Kompletnie pijany zaproponował policjantom... łapówkę by "załatwić sprawę"
Po interwencji świadka kompletnie pijany kierowca, który miał blisko trzy promile alkoholu w organizmie, został zatrzymany przez policję. Szybko pogorszył swoją sytuację - chciał nakłonić stróżów prawa do odstąpienia od czynności służbowych, proponując im... po 2 tysiące zł "na głowę".
Do zdarzenia doszło w środę, 1 grudnia około godziny 8.00 na ulicy Kotucza w Rybniku. Dyżurny z rybnickiej komendy otrzymał zgłoszenie o nietrzeźwym kierowcy, który jechał całą szerokością jezdni i stwarzał realne zagrożenie dla innych uczestników ruchu drogowego. Mężczyzna wpadł w ręce mundurowych dzięki reakcji kobiety, która natychmiast zadziałała i zabrała kluczyki pijanemu kierowcy fiata.

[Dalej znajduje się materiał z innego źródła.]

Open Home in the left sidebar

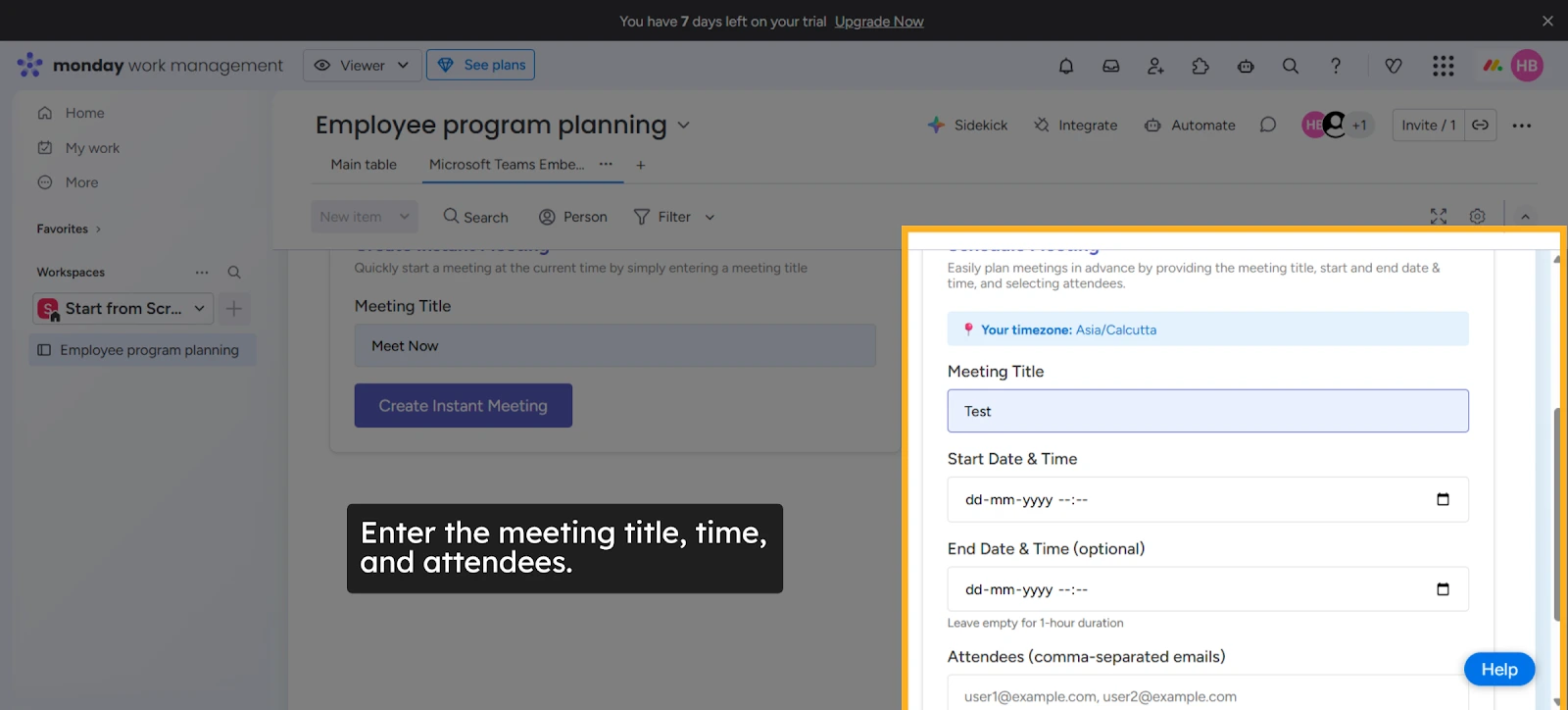tap(84, 114)
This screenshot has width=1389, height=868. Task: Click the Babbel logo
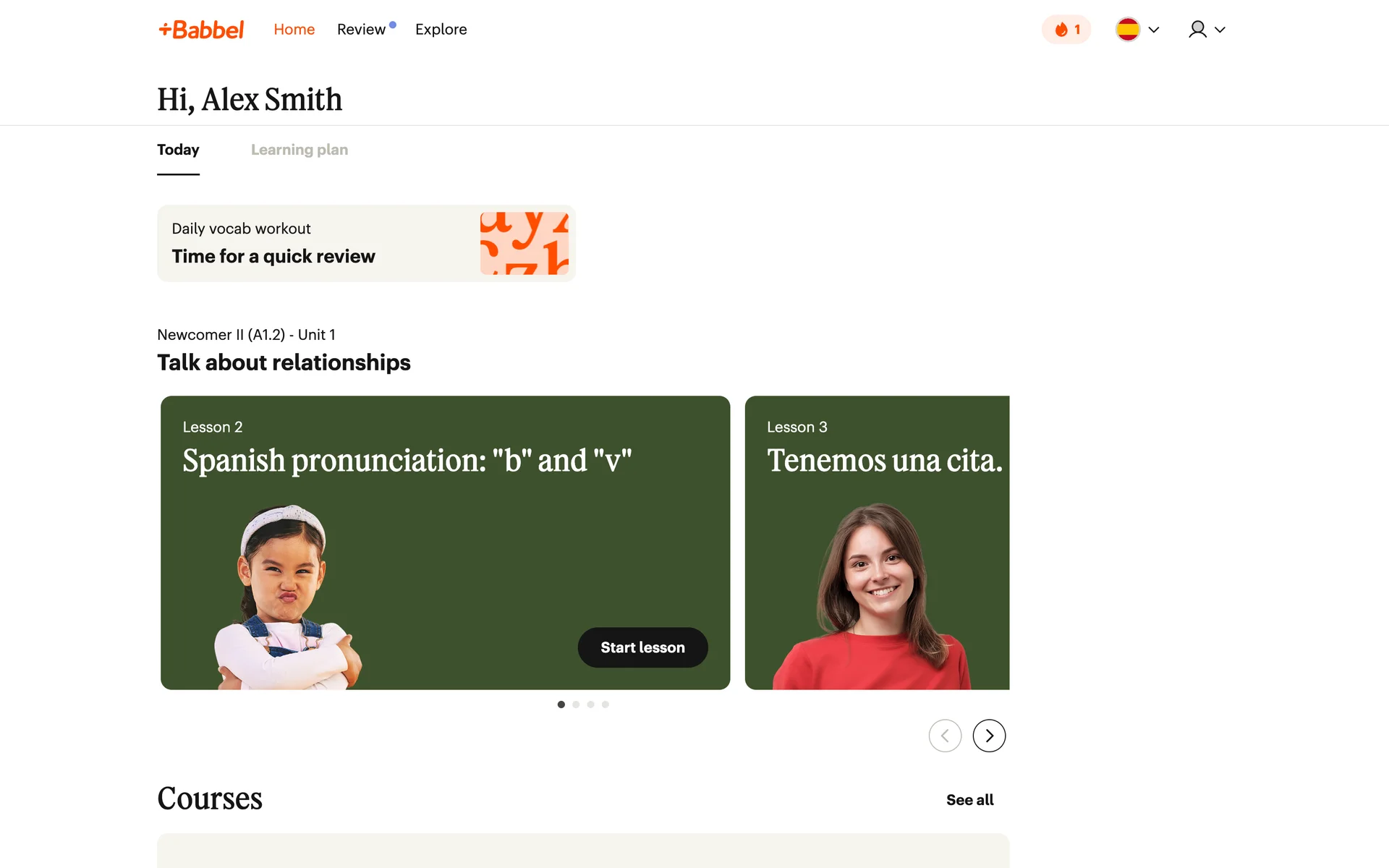(x=201, y=30)
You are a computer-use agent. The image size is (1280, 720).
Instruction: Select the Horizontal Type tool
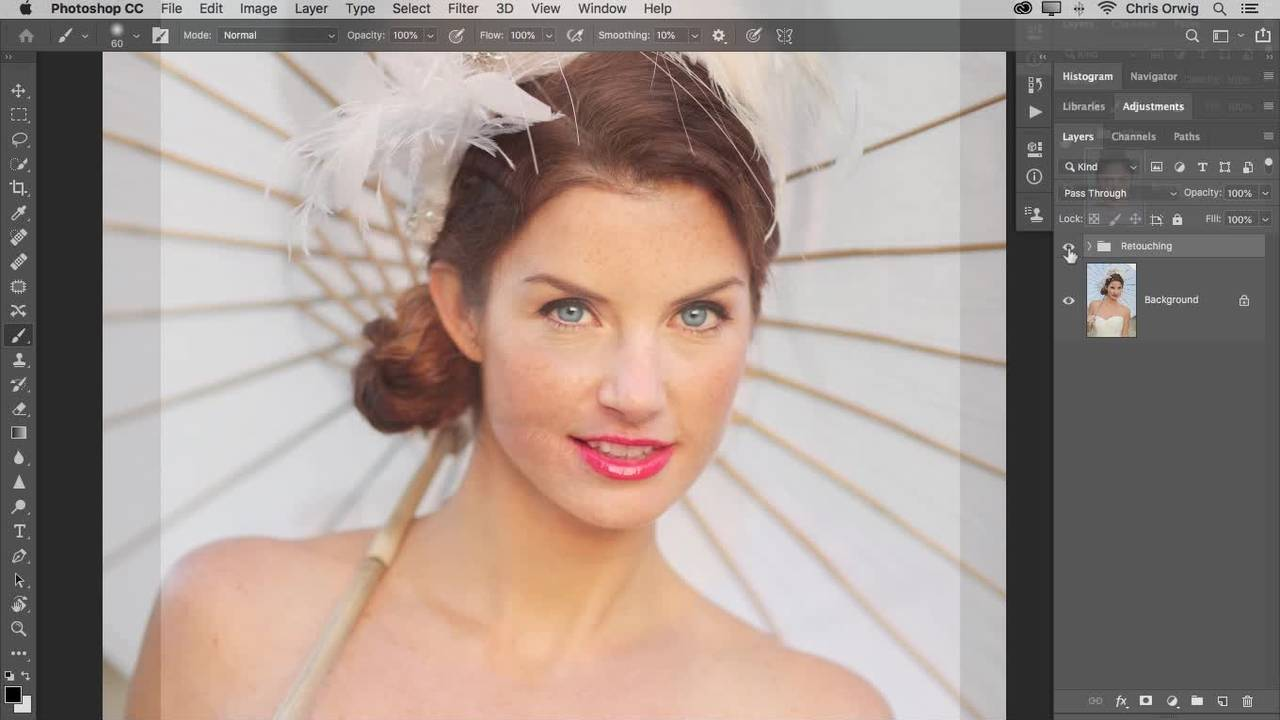[x=19, y=531]
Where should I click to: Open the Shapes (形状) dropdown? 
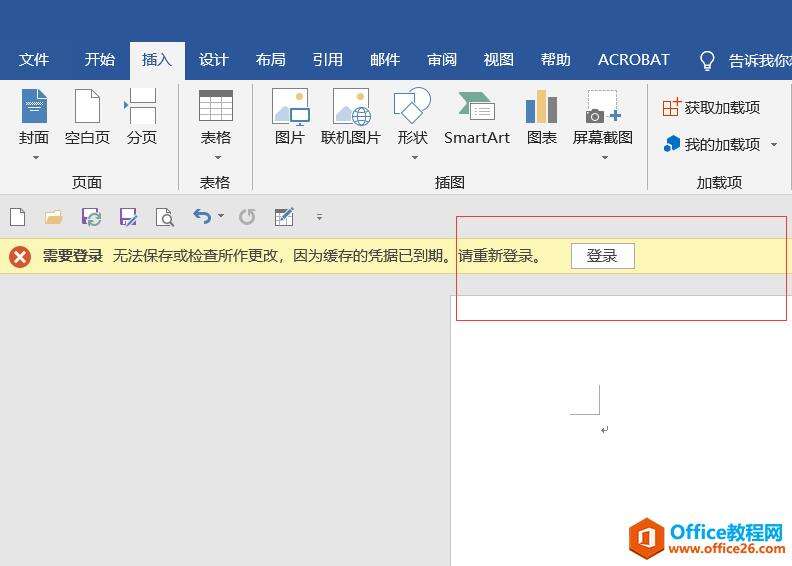[413, 157]
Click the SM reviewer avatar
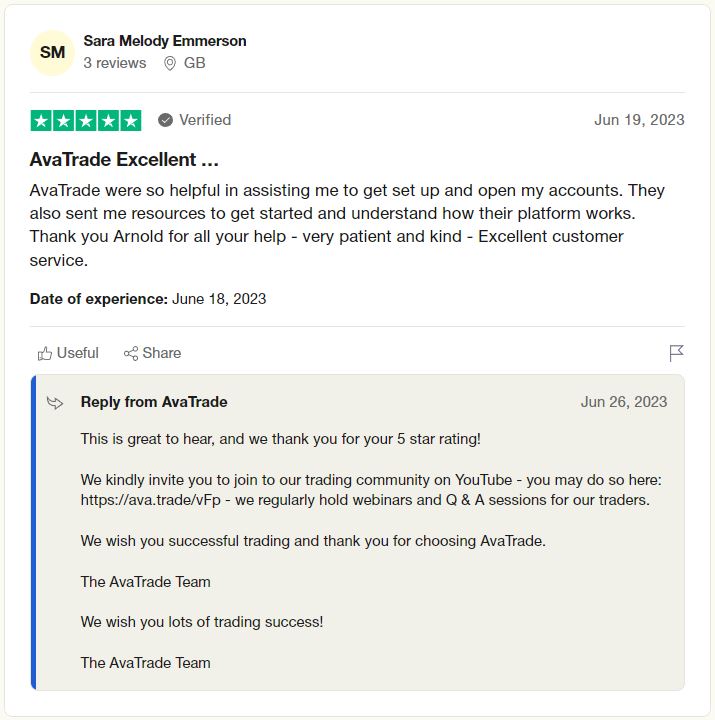Viewport: 715px width, 720px height. click(52, 52)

Okazało się, że rybniczanin miał blisko 3 promile alkoholu w organizmie. 42-latek myśląc, że "dogada" się z mundurowymi i w ten sposób uniknie odpowiedzialności, zaoferował im łapówkę - 2 tysiące złotych dla każdego w zamian za odstąpienie od czynności służbowych. W efekcie został zatrzymany i trafił do policyjnego aresztu.
Mieszkaniec Rybnika usłyszał już zarzuty, a prokurator objął go policyjnym dozorem, zastosował wobec niego poręczenie majątkowe. Kierowca nie może również prowadzić wszelkich pojazdów mechanicznych. Za popełnione przestępstwa grozi mu kara nawet 10 lat więzienia.